# Tâche assignée 1
Recopiez à l'identique le passage de l'extrait sur Maurice Zundel qui commence aux mots "Il y a en moi" et se termine après les mots "consentement de l'amour.".
# Tâche assignée 2
Dans l'extrait sur Maurice Zundel, relevez toutes les propositions introduites par « où il » qui précisent le moment où l'homme naît.

# Texte extrait
<<<<
Pensée de Maurice Zundel n°4. Quand l'homme découvre Dieu.
La plupart des vies, malheureusement sont des cadavres d'humanité...la plupart des hommes sont portés par leur biologie au lieu de la porter. Ils meurent avant de vivre... C'est pourquoi le vrai ;problème n'est pas de savoir si nous serons vivants après la mort, mais bien si nous serons vivants avant la mort.
On ne se possède qu'en se donnant,
on ne se sauve qu'en consentant à se perdre.
L'être est à la mesure du don.
Alors glissa
Parmi les feuilles sans bruit un petit bruit
Né du soupir même que le silence exhale.
Comment suggérer mieux la muette polyphonie du silence et sa présence comme de quelqu’un qui se murmure en vous ? (Hymne à la joie, p. 23).
Il ne s'agit pas de se défendre contre des forces hostiles que l'on n'arrive pas à apprivoiser, il ne s'agit pas d'impuissance et d'ignorance, il s'agit de plénitude de la vie ; il s'agit de la joie infinie, il s'agit d'une liberté enfin reconnue, celle qui fait justement de notre puissance de choisir le pouvoir de nous donner, de tout donner en nous donnant. Combien de philosophes ont peiné pour définir la liberté, pour la concilier avec déterminisme, et il n'y en a peut-être pas un qui ait compris que le sens de la liberté, c'était justemement de faire de nous-même un don. Mais un don à qui, sinon à une générosité qui s'annonce comme telle au plus profond de nous ?
Il y a en moi plus grand que moi. Quiconque a fait cette expérience n'a pas besoin qu'on lui montre l'existence de Dieu. Dieu ne se démontre pas, il est la vie et dès qu'un homme est attentif à sa propre vie, il se heurte à cette présence merveilleuse, invisible. Qu'importe le nom qu'on lui donne, c'est une Présence infinie qui le dépasse infiniment et qui est plus proche à lui-même que lui-même.
On ne voit pas que l’homme naît au moment où il est libéré de soi, où il passe du dehors au dedans, où il cesse d’être un objet, où il cesse de se subir et où il n’est plus qu’une offrande à l’égard de cette Présence merveilleuse qu’il découvre au plus intime de soi.
Toute parole est vaine qui n'est pas redite au-dedans, avec le consentement de l'amour.
L'immortalité n'est pas une rallonge mise à notre vie biologique dans la crainte de crever. Ce n'est pas du tout cela...Elle est, en nous, d'abord appel à la transformation créatrice où l'homme atteint à une sorte d'aséité en devenant vraiment la source de sa vie:dans le dialogue silencieux où sa personnalité se réalise, dans l'échange avec la Présence infinie qui est, comme disait Augustin, la Vie de notre vie.
>>>>
# Matériel fourni
<<<<
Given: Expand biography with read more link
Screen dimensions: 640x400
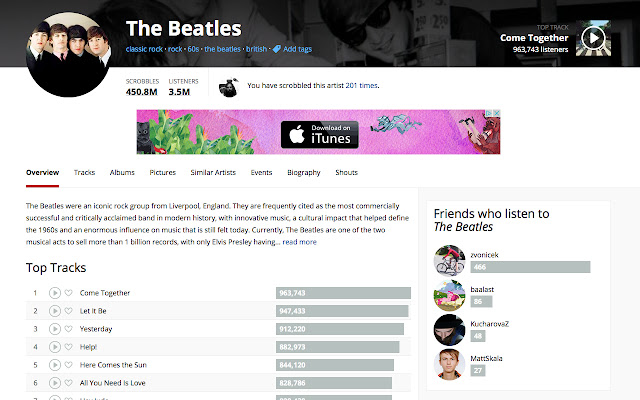Looking at the screenshot, I should click(300, 242).
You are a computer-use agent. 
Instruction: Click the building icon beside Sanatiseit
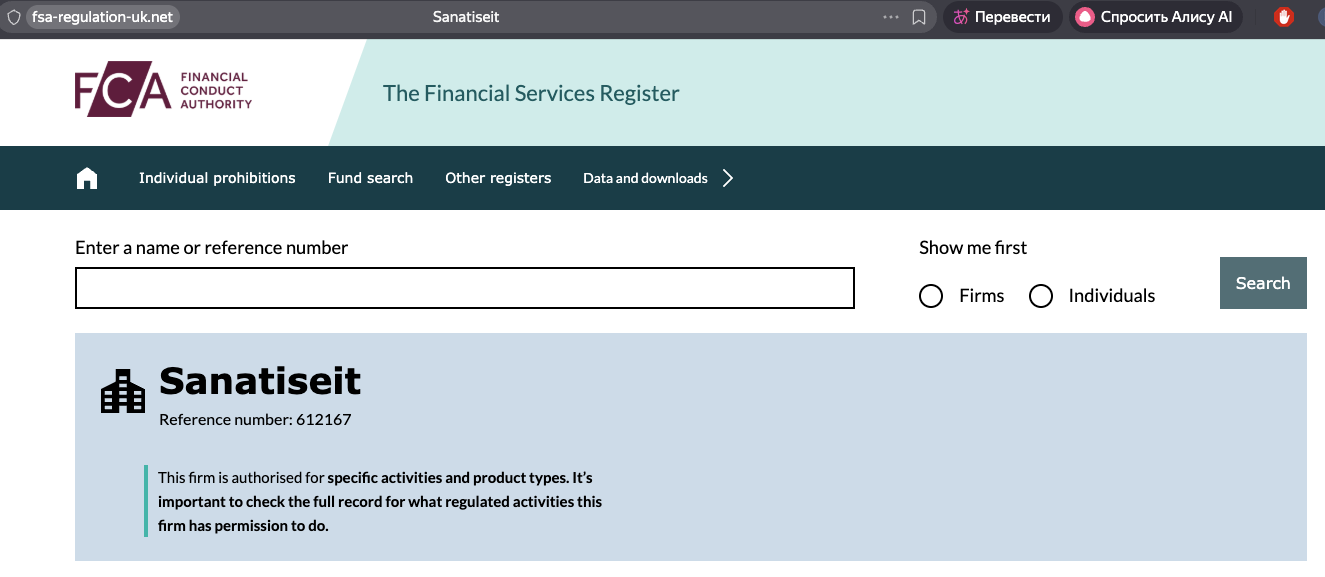(x=123, y=391)
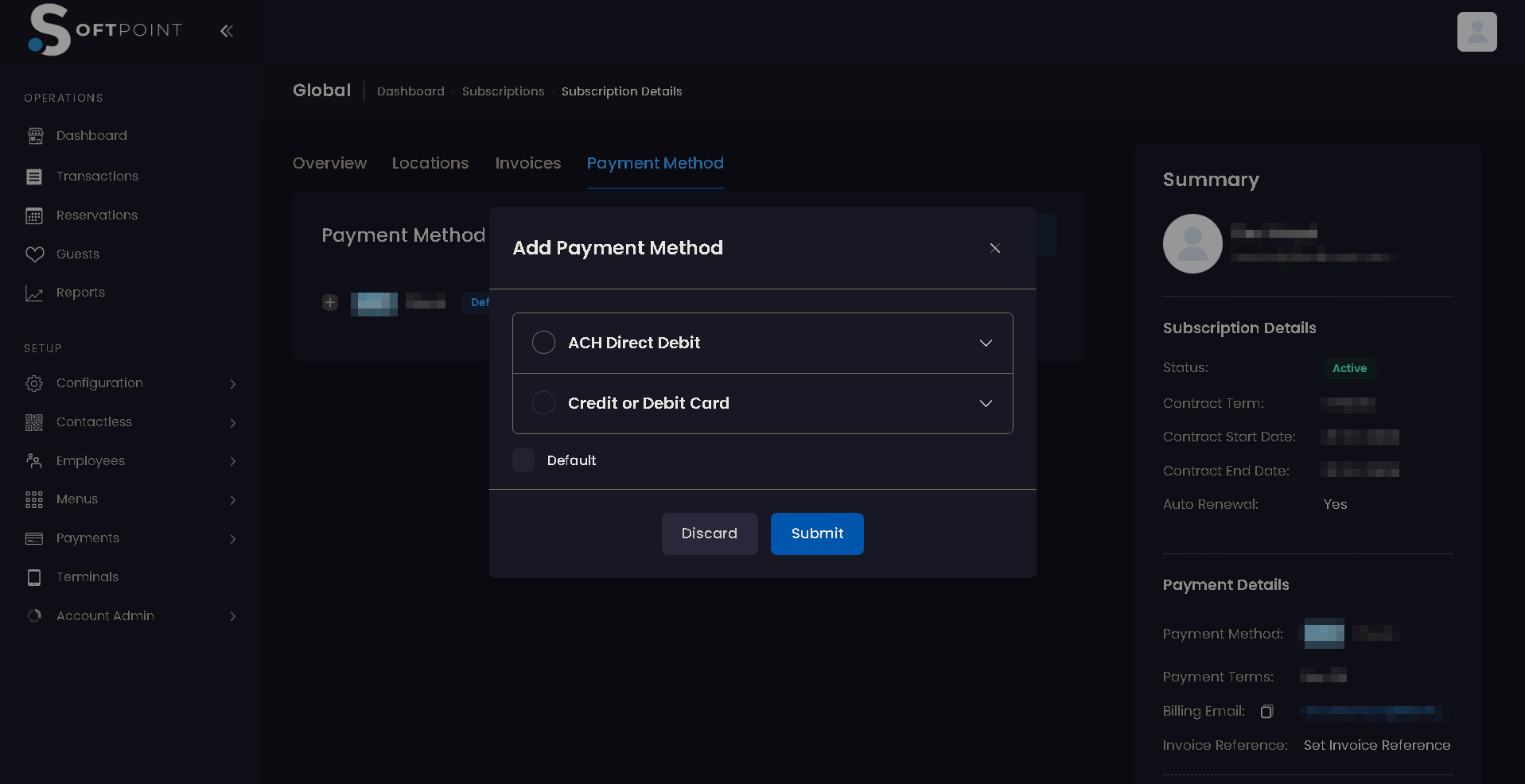The image size is (1525, 784).
Task: Copy billing email using copy icon
Action: coord(1266,712)
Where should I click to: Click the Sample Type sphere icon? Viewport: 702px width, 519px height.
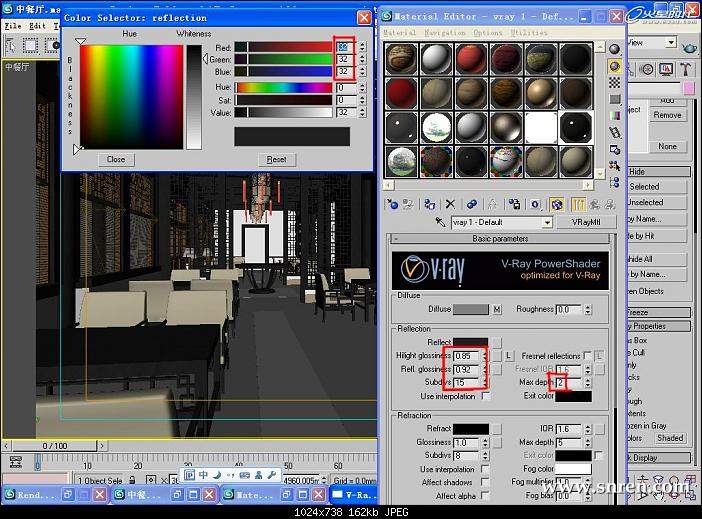[614, 47]
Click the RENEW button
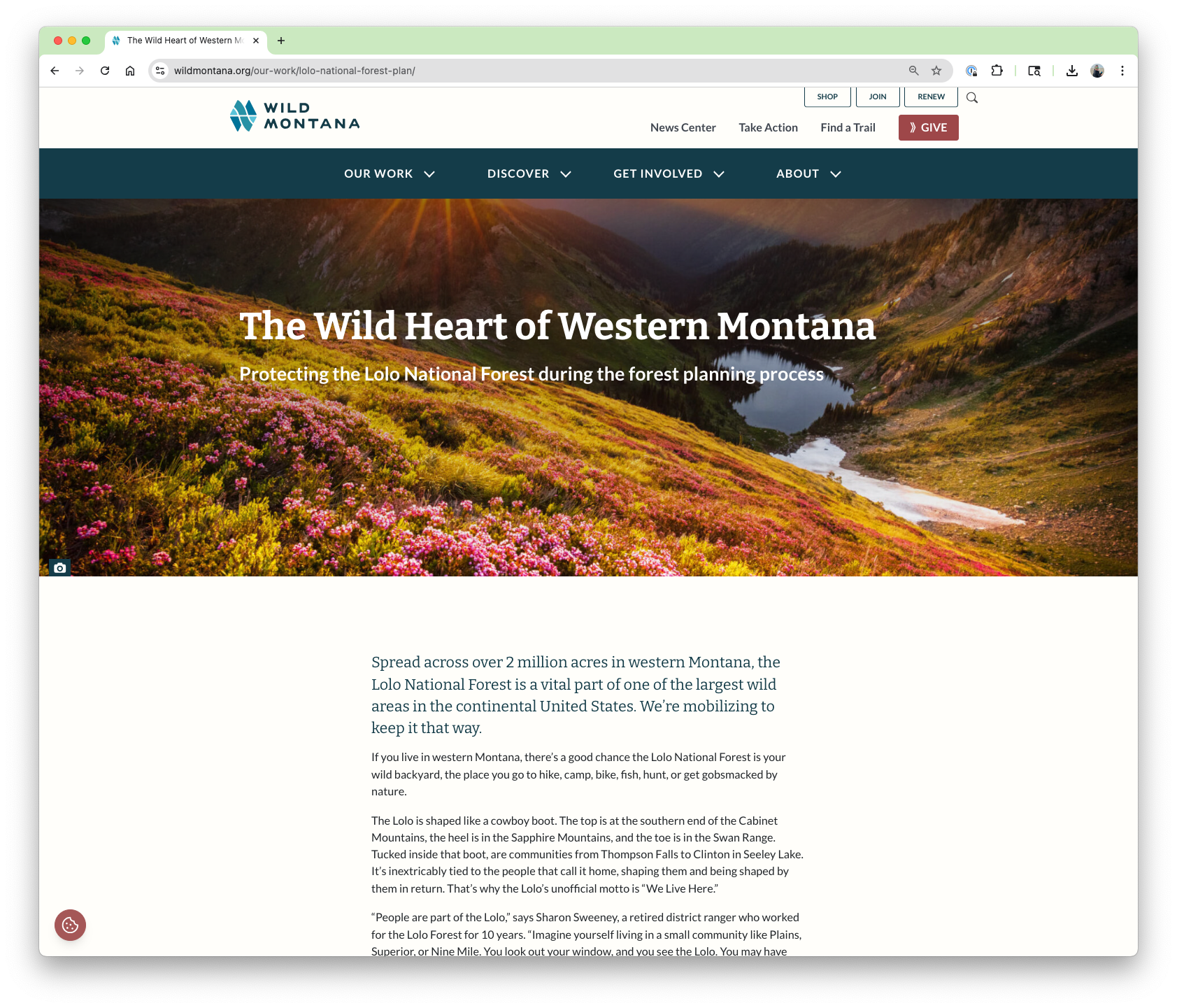1177x1008 pixels. (x=931, y=97)
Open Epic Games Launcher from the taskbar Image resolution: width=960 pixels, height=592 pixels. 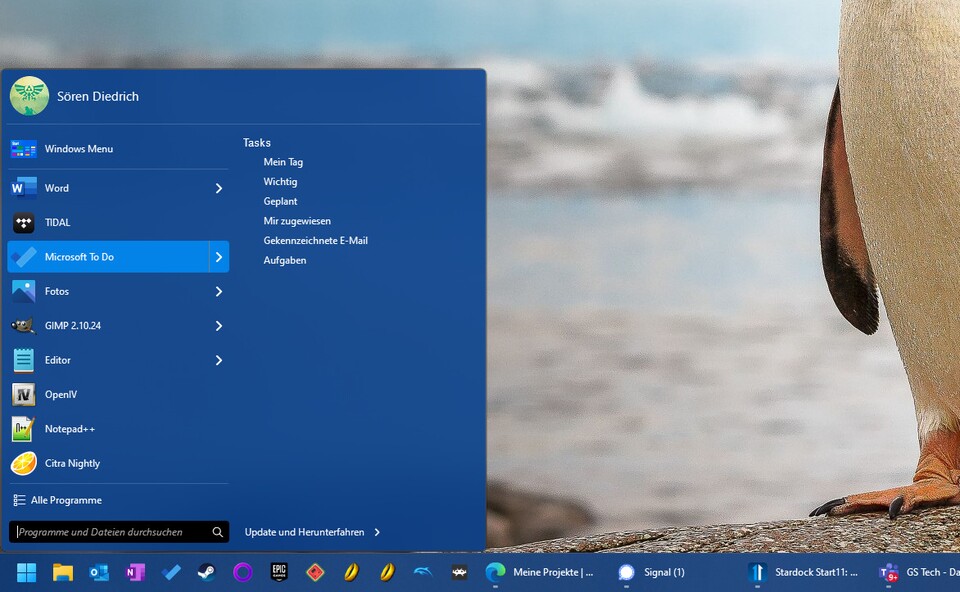tap(278, 572)
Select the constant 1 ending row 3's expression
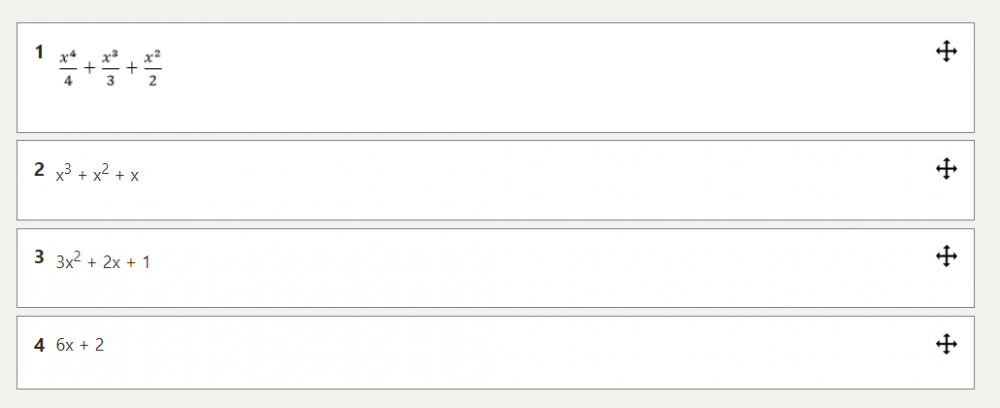Screen dimensions: 1000x408 [x=146, y=264]
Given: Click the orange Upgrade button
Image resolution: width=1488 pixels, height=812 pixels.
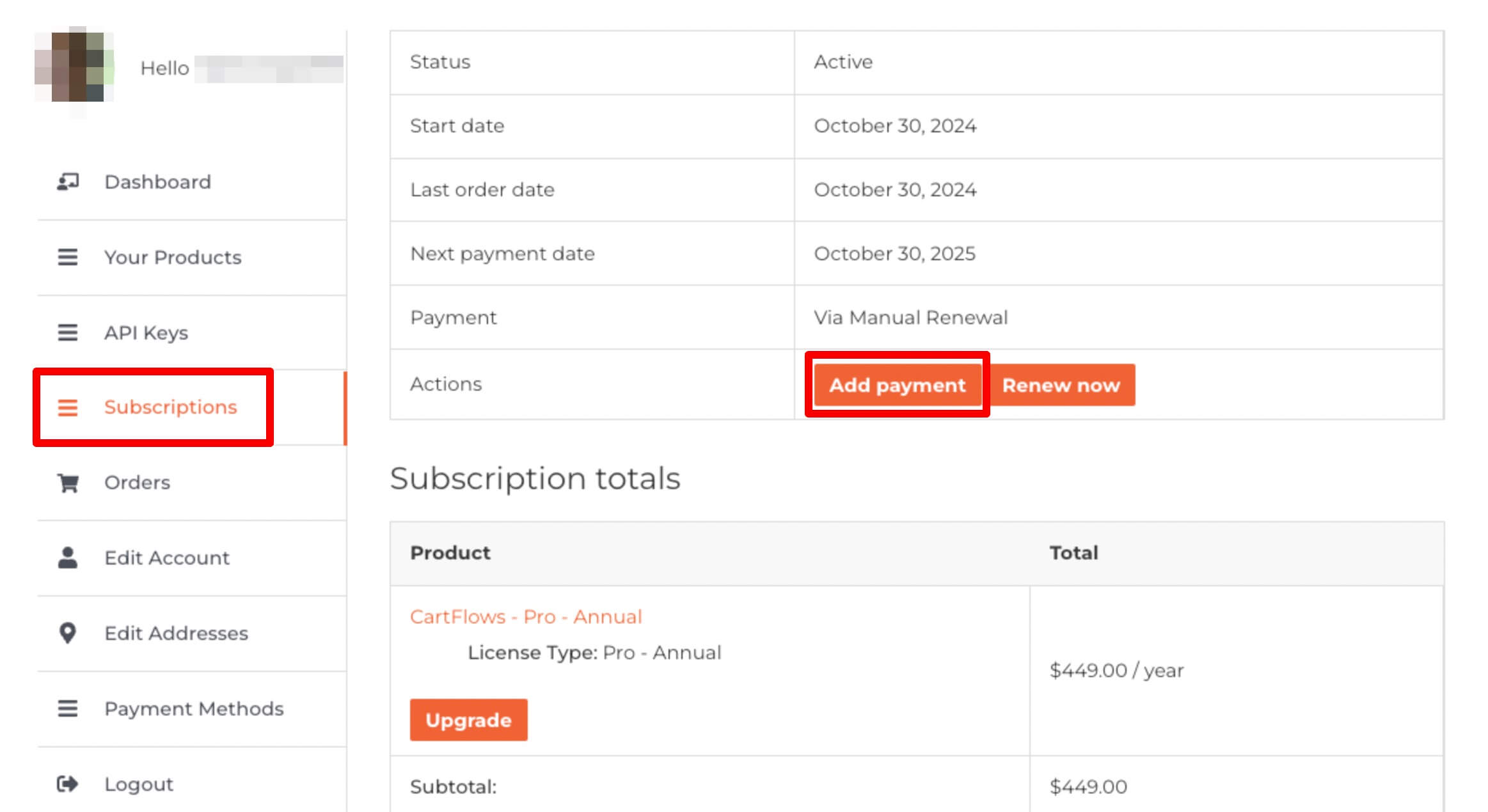Looking at the screenshot, I should 468,720.
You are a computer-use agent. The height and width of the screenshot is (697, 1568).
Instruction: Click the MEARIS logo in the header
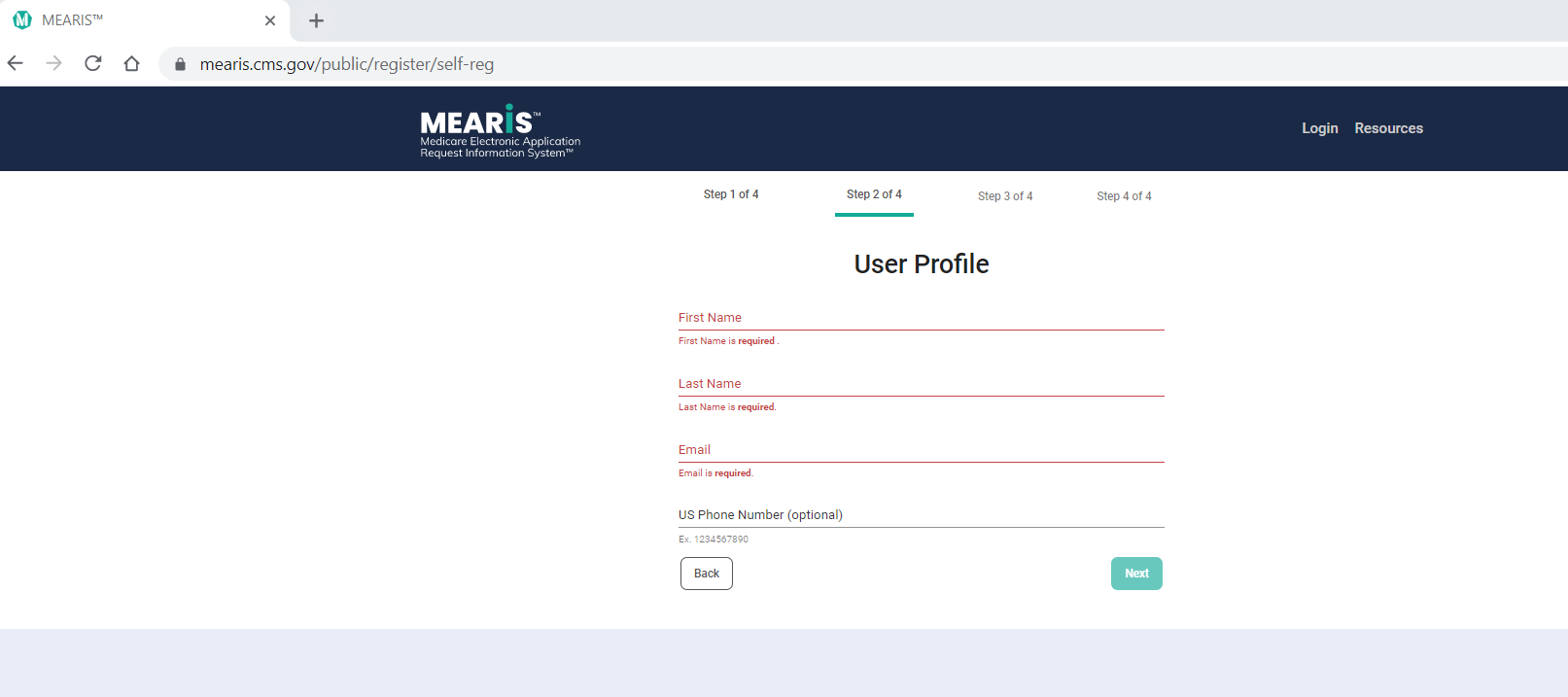(500, 131)
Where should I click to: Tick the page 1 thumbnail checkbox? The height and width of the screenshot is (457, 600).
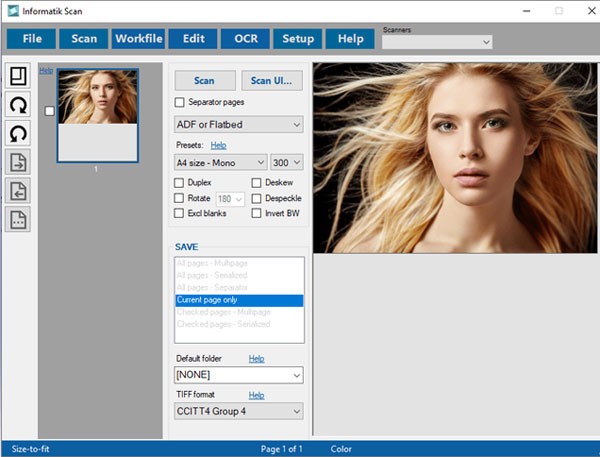pos(49,110)
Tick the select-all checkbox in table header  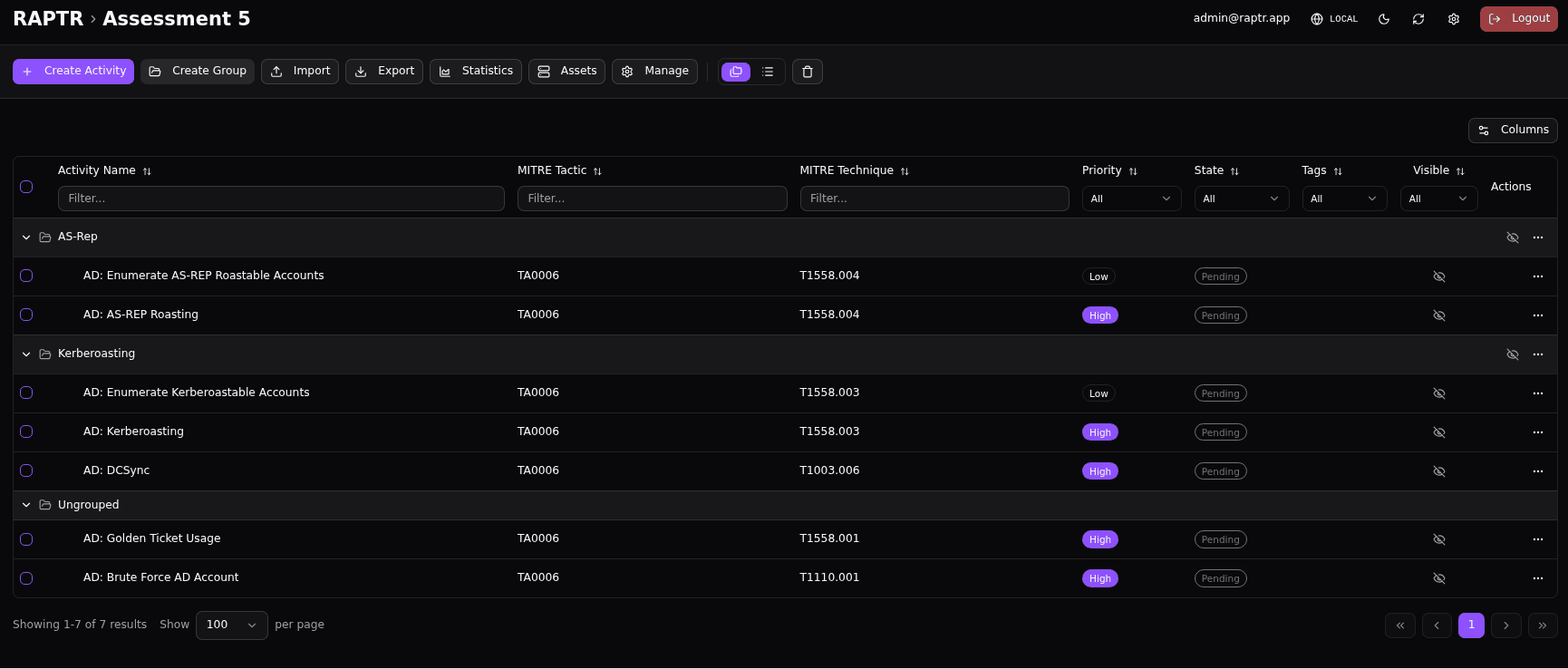click(x=26, y=187)
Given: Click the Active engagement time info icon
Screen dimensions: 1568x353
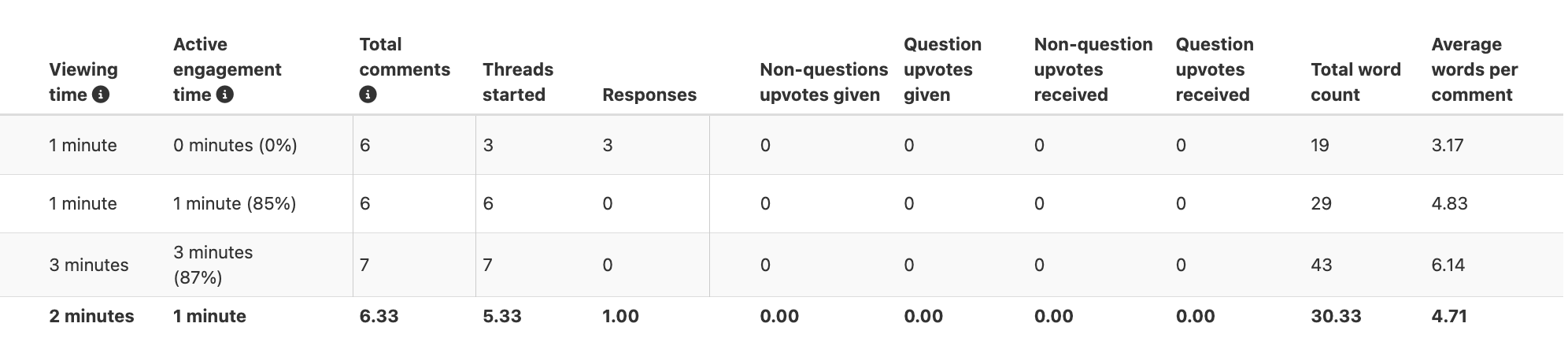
>>>>
# Solution 1
Il y a en moi plus grand que moi. Quiconque a fait cette expérience n'a pas besoin qu'on lui montre l'existence de Dieu. Dieu ne se démontre pas, il est la vie et dès qu'un homme est attentif à sa propre vie, il se heurte à cette présence merveilleuse, invisible. Qu'importe le nom qu'on lui donne, c'est une Présence infinie qui le dépasse infiniment et qui est plus proche à lui-même que lui-même.
On ne voit pas que l’homme naît au moment où il est libéré de soi, où il passe du dehors au dedans, où il cesse d’être un objet, où il cesse de se subir et où il n’est plus qu’une offrande à l’égard de cette Présence merveilleuse qu’il découvre au plus intime de soi.
Toute parole est vaine qui n'est pas redite au-dedans, avec le consentement de l'amour.

# Solution 2
- où il est libéré de soi
- où il passe du dehors au dedans
- où il cesse d’être un objet
- où il cesse de se subir
- où il n’est plus qu’une offrande à l’égard de cette Présence merveilleuse qu’il découvre au plus intime de soi